A further vital difference between the Agreements of 1945 and 1956 was in the method of assisting the States to meet the cost of rental rebates granted in respect of dwellings occupied by families and persons who could not afford to pay full economic rents. The 1945 Agreement contains a detailed formula for determining the losses incurred by the States in the administration of their rental housing projects. Under the formula a State has to demonstrate that it has complied with certain conditions. The Commonwealth meets 60 per cent, of the losses so determined. The Menzies Government preferred not to impose onerous conditions and detailed supervision on the States. The 1956 Agreement provided that the Commonwealth would make advances to the States at a concessional rate of interest, in practice 1 per cent, below the long term Commonwealth bond rate. It is left to the States themselves to decide how the interest concession may best be used to meet the cost of rental rebates to needy families and assist the financing of home sales. From time to time honorable members opposite would have us believe that the States are worse off in this respect than under the 1945 Agreement. The fact is that, in recent years, only Western Australia and Queensland have been able to meet the conditions for loss sharing under the 1945 Agreement. The difficulties in its practical application are such as to deny most States the full benefits it purports to confer.

There is one matter I especially wish to make clear to all honorable members. The Housing Agreement, important as it is, is not the sole means by which the Commonwealth provides housing assistance to families and persons living in the States. In addition to the home savings grants and housing loans insurance schemes, we offer housing assistance under the War Service Homes Act and the Aged Persons Homes Act. Moreover, the Minister for Housing is continuing to give consideration to the needs of aged persons for adequate minimum housing at reasonable rentals, and the problems that arise from re-housing those living under slum conditions. These matters are currently under examination by the Department of Housing.

Mr. Speaker, the Government’s political opponents have often claimed that the Housing Agreement does not go far enough towards solving Australia’s housing problems. It was never intended to solve all these problems; it was only one part of the complex. The Housing Agreement is designed primarily to assist families, including aged persons, of low or moderate means to obtain adequate housing at a reasonable price. Dwellings built by the States under the Housing Agreement account for less than 20 per cent, of all dwellings built in Australia. The vast majority of our people are able, and prefer, to set about obtaining privately-built homes.

Let me now explain the amendments that the annexed agreement would make to the existing agreement. Clause 2 of the annexed agreement provides for the extension of the definition in the existing agreement of “ member of the Forces “, in respect of whom the States are required to grant a measure of priority in the allocation of homes. The effect of the amendment would be to include those persons who, whilst members of the defence forces, served on “ special service “ in South Vietnam or Malayasia, or in any other area that may subsequently be declared by regulation under the Repatriation (Special Overseas’

Service) Act to be a “ special area “ for the purposes of repatriation and war service homes benefits.
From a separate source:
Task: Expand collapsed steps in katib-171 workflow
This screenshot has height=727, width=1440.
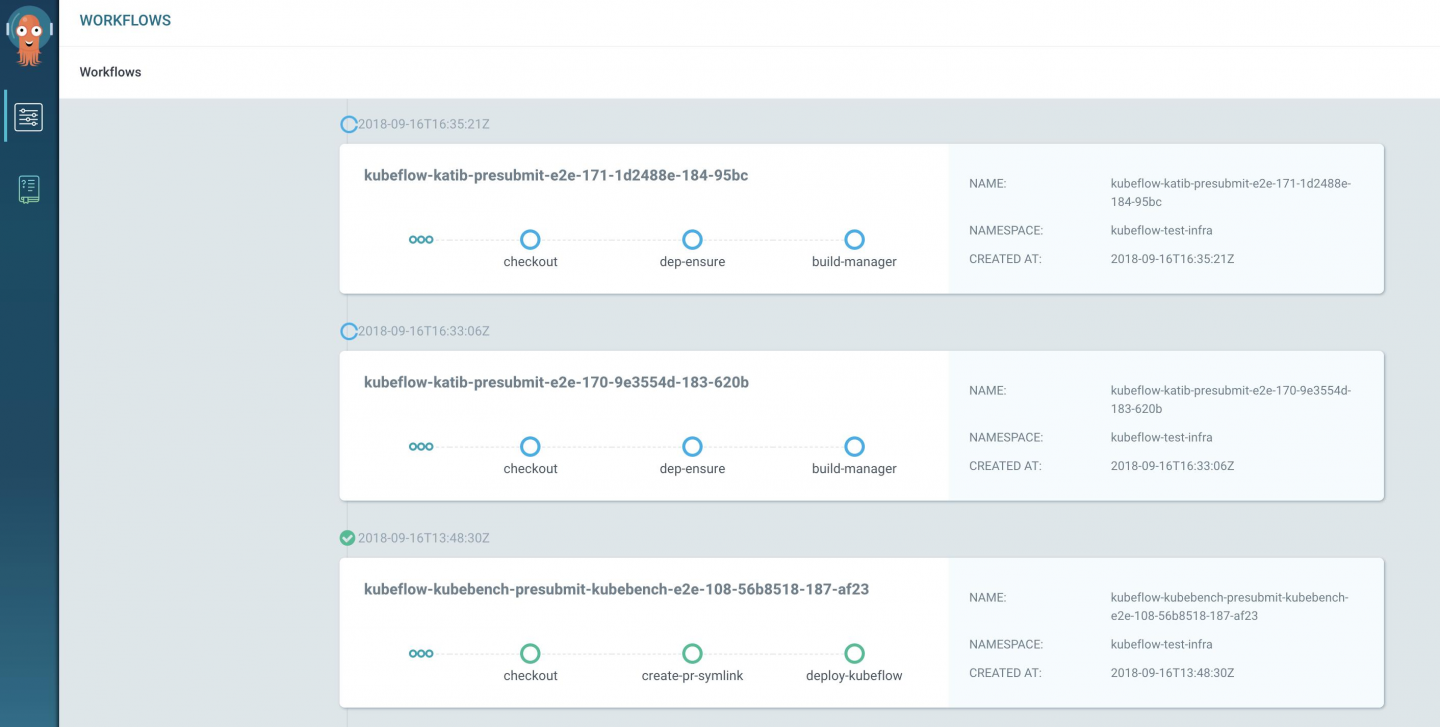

Apart from the amendments necessary to extend the operation of the existing agreement for the further five years, there is the amendment, set out in clause 7 of the annexed agreement, which would delete subclause (2.) of clause 1 1 of the existing agreement. Sub-clause (2.) of clause 11 provides that, unless the Commonwealth and the appropriate State Minister agree, advances may not be used by a State to erect, outside the inner metropolitan area, a block of flats exceeding three storeys in height above the main entrance level. The purpose of this sub-clause was to ensure that a sizeable investment was not made in large blocks of flats in a particular area without due and proper regard being paid to overall environmental factors in that area. However, the States consider this provision to be unduly restrictive and that it should be deleted. We have agreed to this request.
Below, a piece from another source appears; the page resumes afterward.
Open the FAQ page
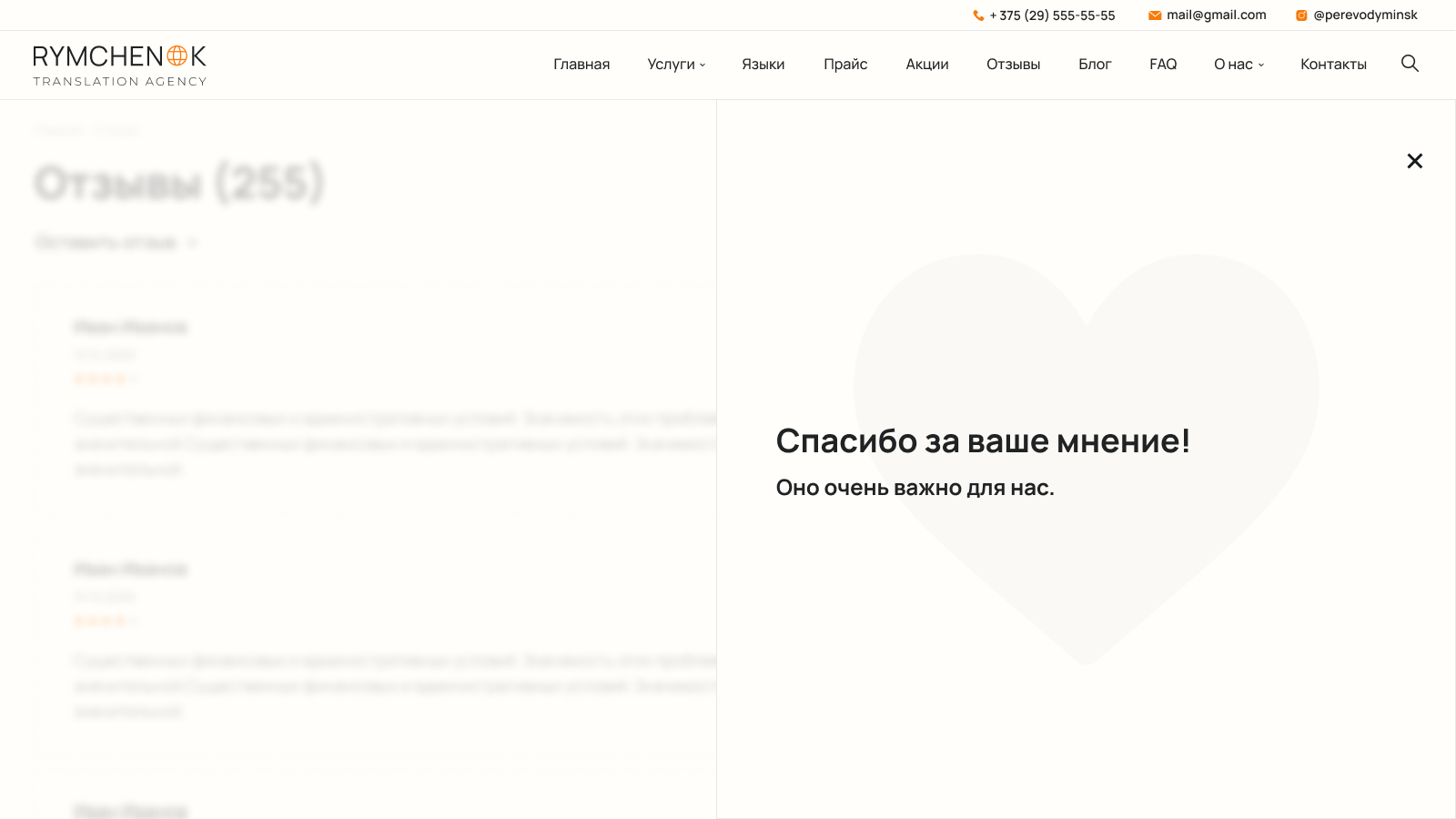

Clause 8 of the annexed agreement proposes a further amendment of the existing agreement. Clause 13 of the existing agreement would be amended by replacing the existing sub-clause (2.) with a new provision.

The moneys used for the erection of the Service dwellings consists of amounts set aside by the States pursuant to clause 7 (1.) of the existing agreement and the amounts of matching and additional advances provided by the Commonwealth under Service votes in accordance with the provisions of clause 7 (2.). During the operation of the 1956-61 Agreement, the Commonwealth had advanced, up to 30th June last, a total of almost $33£ million as matching and additional advances towards the provision of nearly 8,000 dwellings for serving members of the armed forces. The dwellings cost more than $58 million.

Unlike the civilian population, Service tenants normally occupy the dwellings they are allotted for limited periods only, as they are subject to frequent transfers in accordance with Service needs. Servicemen’s families may therefore be faced with the recurring problem of having to provide and install semi-fixed items such as fly screens, blinds, linoleum and the like, not normally provided in a government home. In addition, because of his transient circumstances, the serviceman-tenant frequently has a covered storage problem that is not catered for in the standard type dwelling. These items are listed in the scales and standards for married quarters approved by the Minister for Defence (Mr. Fairhall).

Under the existing Agreement there is some doubt as to whether the States may use advances to erect Service dwellings in accordance with these approved scales and standards. Sub-clause (2.) of clause 13 says Service dwellings shall be of a size and standard normally erected by the State under the Agreement The proposed amendment would remove such doubts. Although there would be no compulsion on the States to provide dwellings of the Services’ approved scales and standards, we are extremely hopeful that the States will see their way clear to do so. We are confident that the Commonwealth and the States will co-operate to ensure that servicemen’s families are housed in a manner adequate to their special circumstances.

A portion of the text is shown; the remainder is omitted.